There are many possibilities for how lawmakers might tackle next year's budget, Senate President Karen Spilka said, but the pandemic's shocks to state revenues may mean the idea of passing one-month budgets while a full spending plan is developed would need to look different than it has in the past.
The economic turmoil created by the COVID-19 crisis began as Beacon Hill's budget season approached — typically, the House passes its budget in April and the Senate in May. The final budget is due by July 1, the first day of the new fiscal year, though lawmakers have often negotiated beyond that deadline and passed "one-twelfth" budgets that allocate enough money for a month of operations, based on the previous year's spending.
With the normal timeline thrown off course and the pandemic's full economic impact not yet quantified, it's still unclear when the Legislature will take up the fiscal 2021 budget or what its bottom line will be.
The set of emergency rules the House adopted this week gave the House Ways and Means Committee until July 1 to report out its version of the budget, and S&P Global Ratings said in a recent bulletin that it expects Massachusetts to adopt a fiscal 2021 budget this summer.
"We need to have some budget in some form by July 1, and there's a lot of different possibilities," Spilka told the News Service Thursday.
"We could do short-term and longer-term. We could break it up," she said. "Generally in the past when we have done a one-twelfth budget for the month of July in the next year, we use the prior year's budget, which I do not believe we can do because the 2020 budget revenue will be bigger than the 2021. Hopefully, we can work very closely with the House and the administration and be on the same page and just really roll up our sleeves and get something done for the Commonwealth."

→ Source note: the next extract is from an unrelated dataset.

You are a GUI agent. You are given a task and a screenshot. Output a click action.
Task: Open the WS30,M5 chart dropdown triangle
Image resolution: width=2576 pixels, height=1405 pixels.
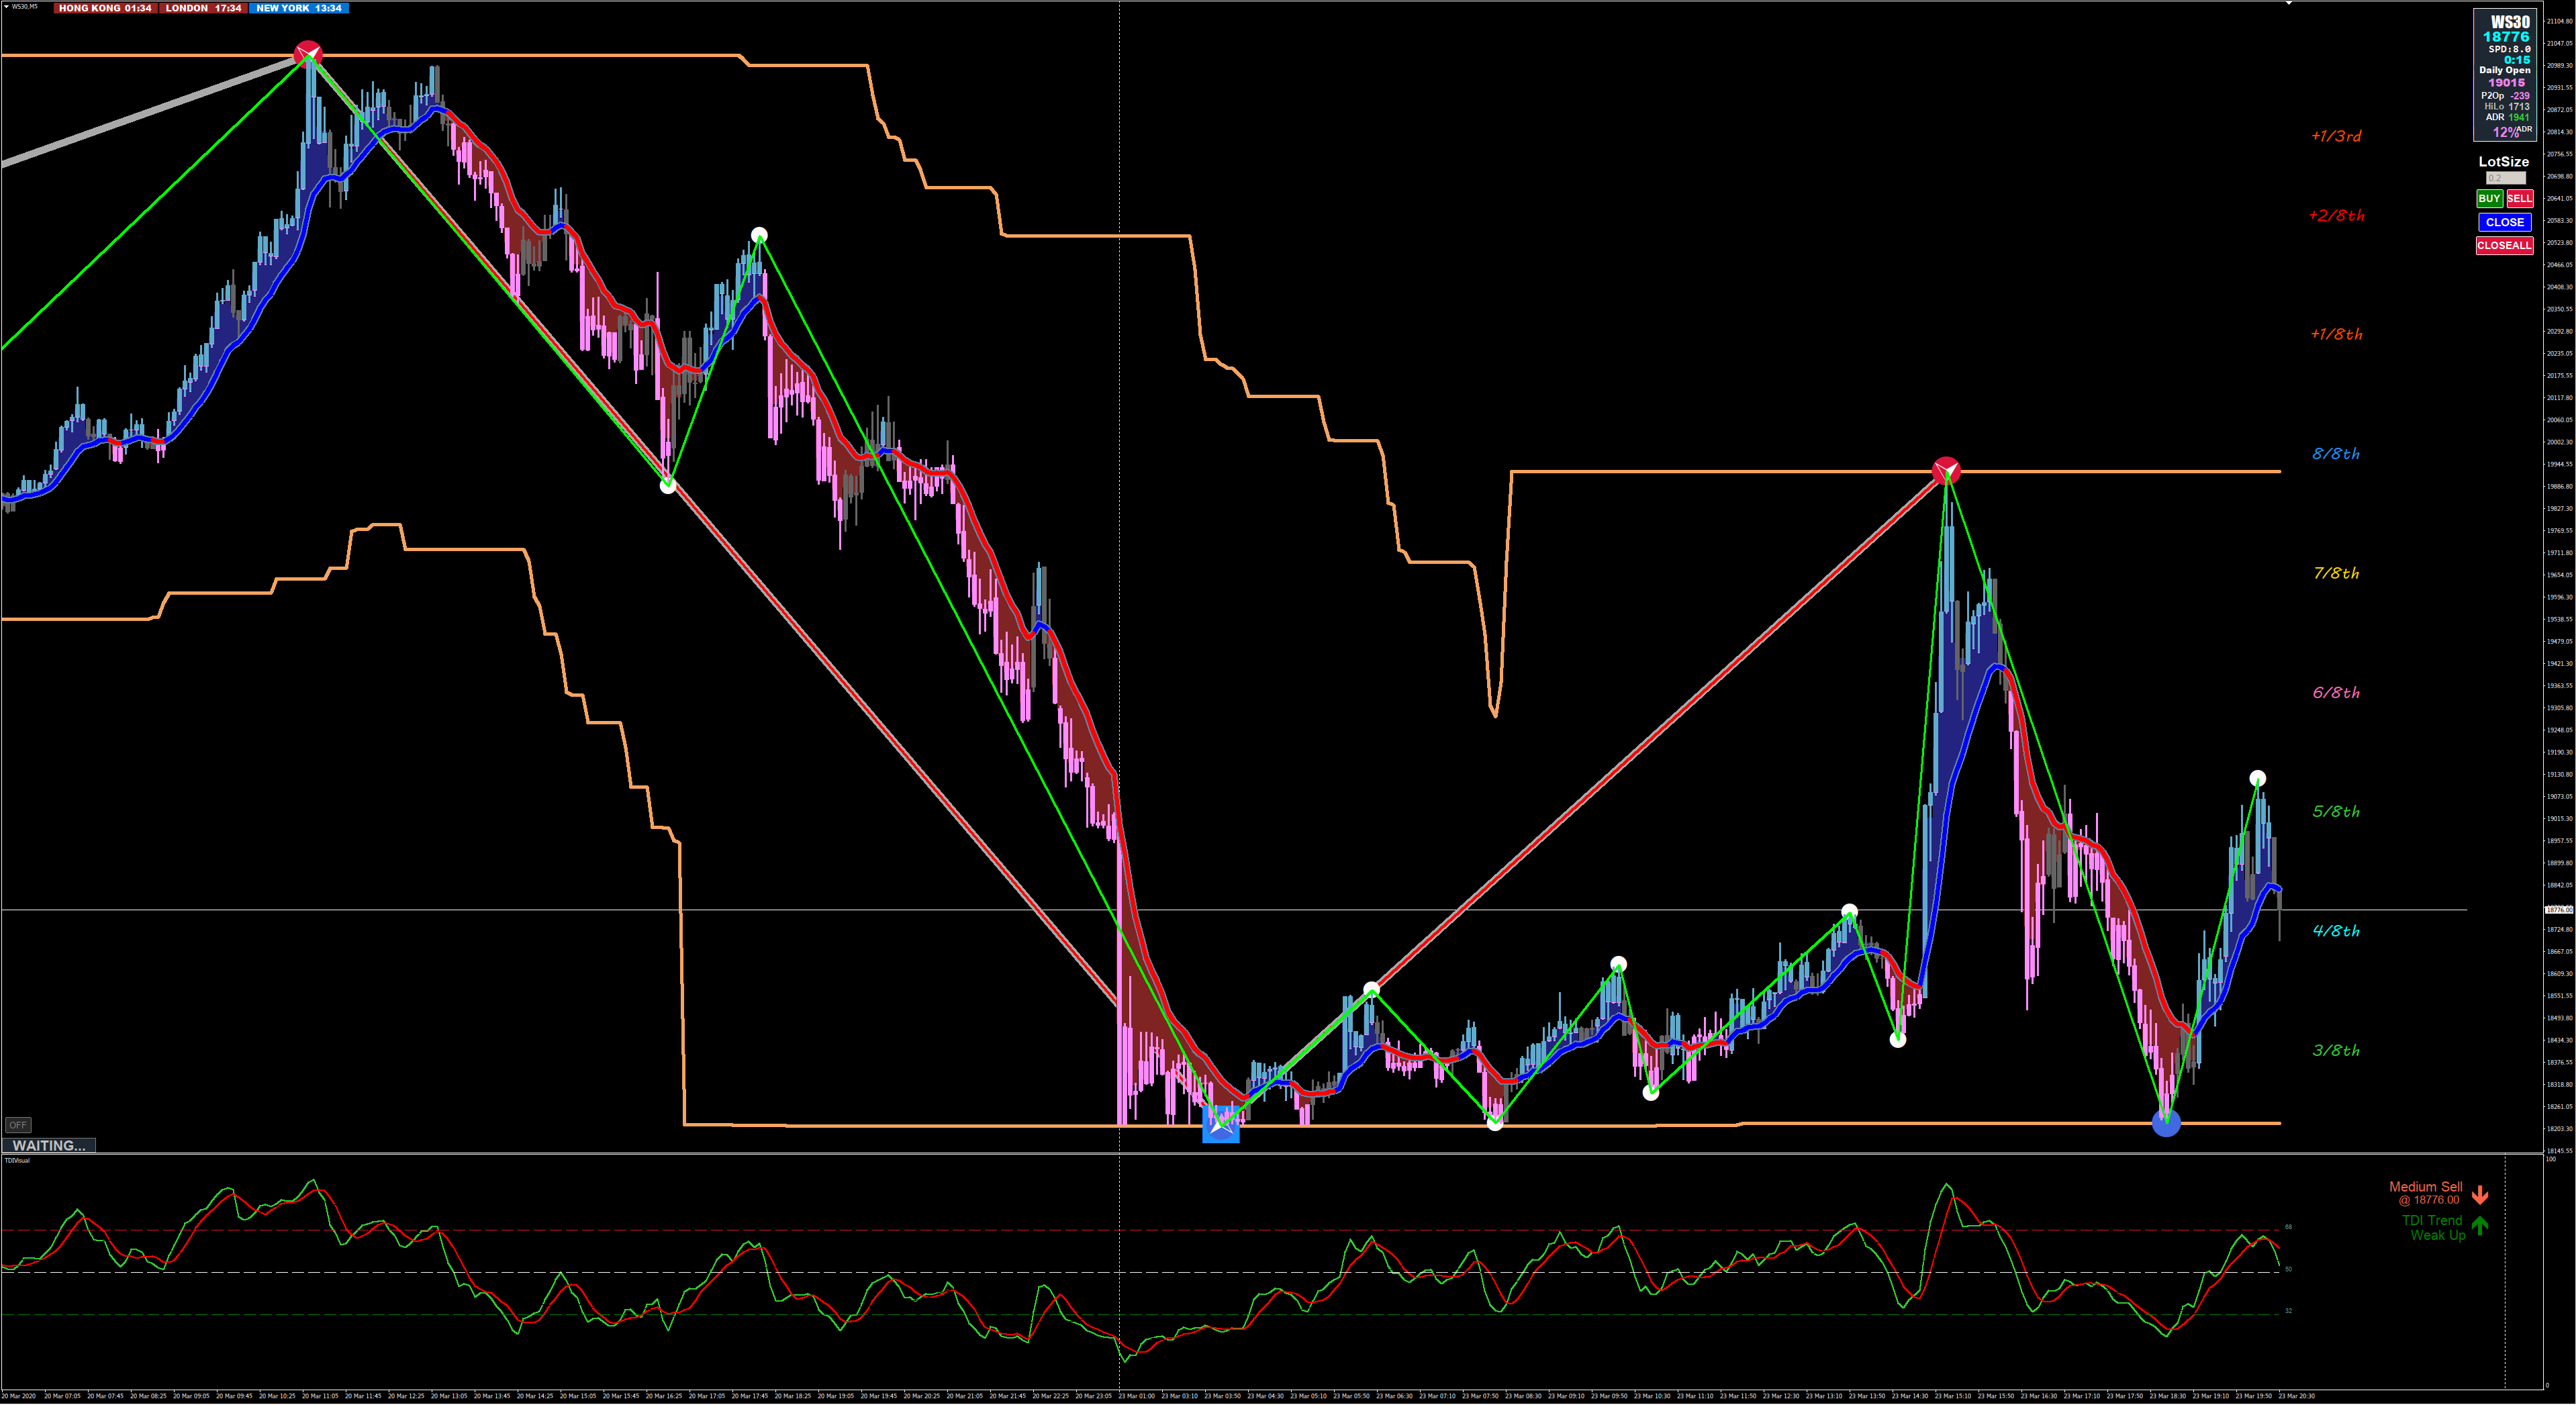pyautogui.click(x=6, y=7)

Tax collections last month fell by more than $2.3 billion compared to April 2019, partially driven by state officials' decision in late March to push the April 15 income tax filing deadline back three months. Economic experts who testified at a recent hearing projected that next year's tax collections could land $4 billion to $6 billion below initial estimates.
The lack of clarity around a state budget plan creates uncertainty for anyone who relies on spending in the more than $43 billion budget and means local aid levels, a major source of revenue for municipal government, remain unknown for the municipal officials who usually craft their city and town budgets in the spring.
Spilka, who in the past has served as chairwoman of the Senate Ways and Means Committee and as an Ashland School Committee member, said she spoke to the Natick and Ashland school committees and select boards in her district this week. She said she's "been very honest with them in saying that it may not be pretty, but this is the situation we're in" and sharing economic projections.
"I have shared with them that, especially coming from a municipal school committee background, I understand that cities and towns need to plan their budget, they need to set their tax rates, they need something definite at some point in the near future, and we are sensitive to that," she said. "The Ways and Means chairs and secretary of [Administration and Finance] are working on this."
Last month, the Legislature passed and Gov. Charlie Baker signed a bill that eases some of the deadlines and scheduling requirements municipalities face and allows cities and towns to tap into their free cash, or remaining fiscal 2020 reserves, for fiscal 2021 budgets without having to go through the usual state approval process.
The Senate on Monday passed another bill (S 2680) intended to give municipal governments added flexibility, and Spilka said it primarily addresses town meetings and vendor services.
"Hopefully that will go through soon because there's lots of towns that want to hold a town meeting with a reduced quorum or figure out how to hold it virtually," she said.